- _YOUR OBJECTIVE_
Rewrite the records below, changing every "Viewport" to "Display" and keeping everything else the same.

** Begin **

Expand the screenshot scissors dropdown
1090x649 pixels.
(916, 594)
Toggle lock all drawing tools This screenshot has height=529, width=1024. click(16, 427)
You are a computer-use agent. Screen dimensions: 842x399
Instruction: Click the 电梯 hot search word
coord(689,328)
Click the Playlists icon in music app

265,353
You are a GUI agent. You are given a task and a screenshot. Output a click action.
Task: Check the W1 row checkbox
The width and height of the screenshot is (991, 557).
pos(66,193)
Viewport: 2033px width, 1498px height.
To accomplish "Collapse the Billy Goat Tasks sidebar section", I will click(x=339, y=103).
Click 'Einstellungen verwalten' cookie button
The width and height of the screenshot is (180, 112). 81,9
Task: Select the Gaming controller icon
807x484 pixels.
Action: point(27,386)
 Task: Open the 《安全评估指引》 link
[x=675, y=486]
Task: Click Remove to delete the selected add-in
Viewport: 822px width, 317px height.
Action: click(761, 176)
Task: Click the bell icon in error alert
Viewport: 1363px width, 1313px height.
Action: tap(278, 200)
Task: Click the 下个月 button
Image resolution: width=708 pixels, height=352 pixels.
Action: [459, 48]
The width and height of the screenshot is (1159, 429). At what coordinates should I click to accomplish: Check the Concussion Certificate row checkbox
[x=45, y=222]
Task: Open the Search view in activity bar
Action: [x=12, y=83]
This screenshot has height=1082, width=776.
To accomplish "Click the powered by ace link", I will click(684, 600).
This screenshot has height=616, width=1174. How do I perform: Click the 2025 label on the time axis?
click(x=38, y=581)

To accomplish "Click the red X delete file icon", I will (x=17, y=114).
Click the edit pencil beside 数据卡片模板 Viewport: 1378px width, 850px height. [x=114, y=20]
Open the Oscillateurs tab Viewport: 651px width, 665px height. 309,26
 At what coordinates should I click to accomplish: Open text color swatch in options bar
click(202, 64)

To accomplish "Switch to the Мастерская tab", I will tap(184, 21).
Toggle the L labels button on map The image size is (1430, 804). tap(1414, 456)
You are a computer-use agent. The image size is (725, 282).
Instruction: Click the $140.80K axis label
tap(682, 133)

** End **

- _EXERCISE OUTPUT_
Expand the screenshot scissors dropdown
1090x649 pixels.
(916, 594)
Toggle lock all drawing tools This screenshot has height=529, width=1024. click(16, 427)
You are a computer-use agent. Screen dimensions: 842x399
Instruction: Click the 电梯 hot search word
coord(689,328)
Click the Playlists icon in music app

265,353
You are a GUI agent. You are given a task and a screenshot. Output a click action.
Task: Check the W1 row checkbox
The width and height of the screenshot is (991, 557).
pos(66,193)
Display: 2033px width, 1498px height.
To accomplish "Collapse the Billy Goat Tasks sidebar section", I will click(x=339, y=103).
Click 'Einstellungen verwalten' cookie button
The width and height of the screenshot is (180, 112). 81,9
Task: Select the Gaming controller icon
807x484 pixels.
Action: point(27,386)
 Task: Open the 《安全评估指引》 link
[x=675, y=486]
Task: Click Remove to delete the selected add-in
Display: 822px width, 317px height.
Action: click(761, 176)
Task: Click the bell icon in error alert
Display: 1363px width, 1313px height.
Action: tap(278, 200)
Task: Click the 下个月 button
Image resolution: width=708 pixels, height=352 pixels.
Action: [459, 48]
The width and height of the screenshot is (1159, 429). At what coordinates should I click to accomplish: Check the Concussion Certificate row checkbox
[x=45, y=222]
Task: Open the Search view in activity bar
Action: [x=12, y=83]
This screenshot has height=1082, width=776.
To accomplish "Click the powered by ace link", I will click(684, 600).
This screenshot has height=616, width=1174. How do I perform: Click the 2025 label on the time axis?
click(x=38, y=581)

To accomplish "Click the red X delete file icon", I will (x=17, y=114).
Click the edit pencil beside 数据卡片模板 Display: 1378px width, 850px height. [x=114, y=20]
Open the Oscillateurs tab Display: 651px width, 665px height. 309,26
 At what coordinates should I click to accomplish: Open text color swatch in options bar
click(202, 64)

To accomplish "Switch to the Мастерская tab", I will tap(184, 21).
Toggle the L labels button on map The image size is (1430, 804). tap(1414, 456)
You are a computer-use agent. The image size is (725, 282).
Instruction: Click the $140.80K axis label
tap(682, 133)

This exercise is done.